I’ve written about good UX being good SEO, and Google seems to agree with me.
Google has instituted changes to block technology similar to interstitials in the past, banning doorway pages in March 2015, and blocking “app interstitials” in September 2015 because they were “frustrating users”, and in August 2016 Google announced a search penalty for pages where content is not easily accessible to a user due to “intrusive interstitials”:
[C]ontent may be visually obscured by an interstitial.
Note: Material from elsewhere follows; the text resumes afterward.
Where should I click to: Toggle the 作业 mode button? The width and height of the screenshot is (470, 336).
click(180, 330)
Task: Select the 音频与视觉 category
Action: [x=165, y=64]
This can frustrate users because they are unable to easily access the content that they were expecting…
Pages that show intrusive interstitials provide a poorer experience to users than other pages where content is immediately accessible.
Here are some examples of techniques that make content less accessible to a user:
- Showing a popup that covers the main content, either immediately after the user navigates to a page from the search results, or while they are looking through the page.
- Displaying a standalone interstitial that the user has to dismiss before accessing the main content.
- Using a layout where the above-the-fold portion of the page appears similar to a standalone interstitial, but the original content has been inlined underneath the fold.
The only true way to assess the impact of an interstitial (and results will vary) is to measure user interaction and conversion for users that have been presented with an interstitial.
An Empirical Study
If you plan on implementing an interstitial, I suggest using the following outline for an empirical study on the effectiveness of the modal:
- Document how the modal functions, and include the following information:
- How and when the modal is presented to a user
- Methods in which focus is drawn to the modal
- Methods with which the modal may be dismissed (
ESCkey, clicking the background, an obvious escape/close button, etc.)
- Clarity of exit actions
- How and when the modal may be reintroduced
- Gather metrics on the modal usage and performance
- Discover which “exit action” is used most frequently
- A/B test the modal for abandonment, sign-up rates
- Test all modal “conversions” for engagement and future conversions
- Perform user testing and collect real user comments
Often these types of overlays are deliberate attempts to entice the user to take some action that benefits the organization (such as subscribing to a newsletter). Many web marketers seem to operate under the ‘ends justify the means’ principle, and believe that the benefit of increasing your subscriber base outweighs the negative consequences of annoying your users. If you attempt this strategy, make sure to follow up and measure whether those extra subscribers are actually qualified leads. Do they really end up buying your products? If not, you may be aggravating your true audience for no reason at all.
… Don’t use an overlay unless you have a clear, compelling case for why this content should not be presented within a regular page.
Every time you make a change, ask yourself, who will this change benefit? Does this change benefit you, as a business owner, or your users? If the answer doesn’t include the user, you should reconsider.
- Forced Disclosure
- In return for a free or low-cost action, the site requires the user to disclose extensive personal information – unnecessary to the transaction in-hand.
- Privacy Zuckering
- “The act of creating deliberately confusing jargon and user-interfaces which trick your users into sharing more info about themselves than they really want to.” (As defined by the EFF).
- Road Blocking
- When the user’s progress to task completion is restricted or stopped by something else on the screen.